__What you will do__
Reproduce the stretch of the listing from the line that contains "Task: Click the GitHub logo icon" through the line that contains "Action: (166, 222)", replacing "logo icon" with "mark" and keeping everything else unchanged. Leave the pictures out of your answer.

— Start Material supplied —

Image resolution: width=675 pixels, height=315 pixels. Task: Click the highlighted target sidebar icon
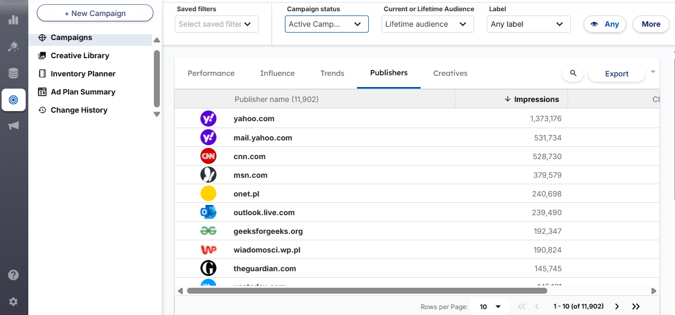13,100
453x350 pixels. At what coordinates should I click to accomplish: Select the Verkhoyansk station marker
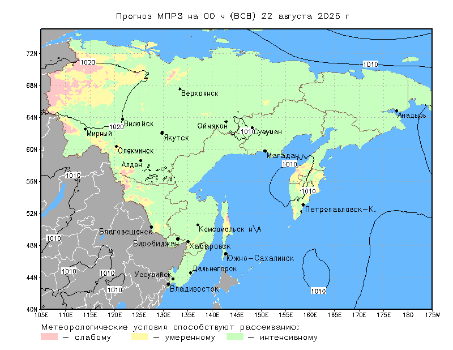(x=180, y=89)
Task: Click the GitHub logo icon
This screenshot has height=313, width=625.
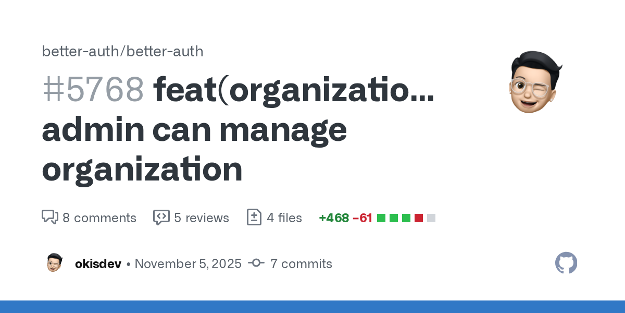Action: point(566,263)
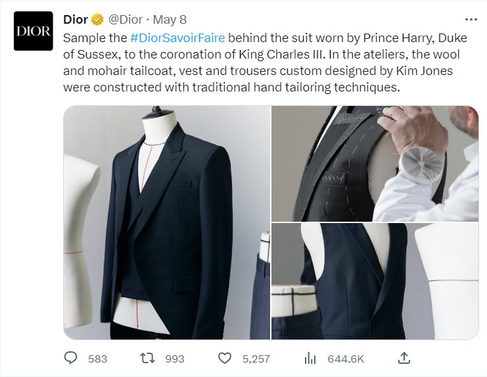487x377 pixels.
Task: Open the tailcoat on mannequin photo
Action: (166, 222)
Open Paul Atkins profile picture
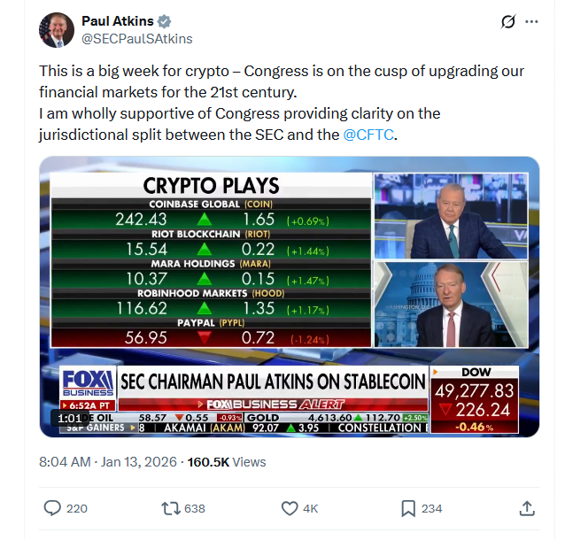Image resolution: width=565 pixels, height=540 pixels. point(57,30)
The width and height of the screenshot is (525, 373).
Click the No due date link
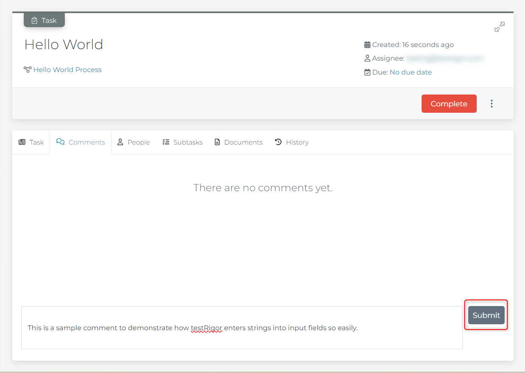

— End Material supplied —

__Exercise result__
Task: Click the GitHub mark
This screenshot has height=313, width=625.
Action: point(566,263)
487x377 pixels.
Task: Open the tailcoat on mannequin photo
Action: (166, 222)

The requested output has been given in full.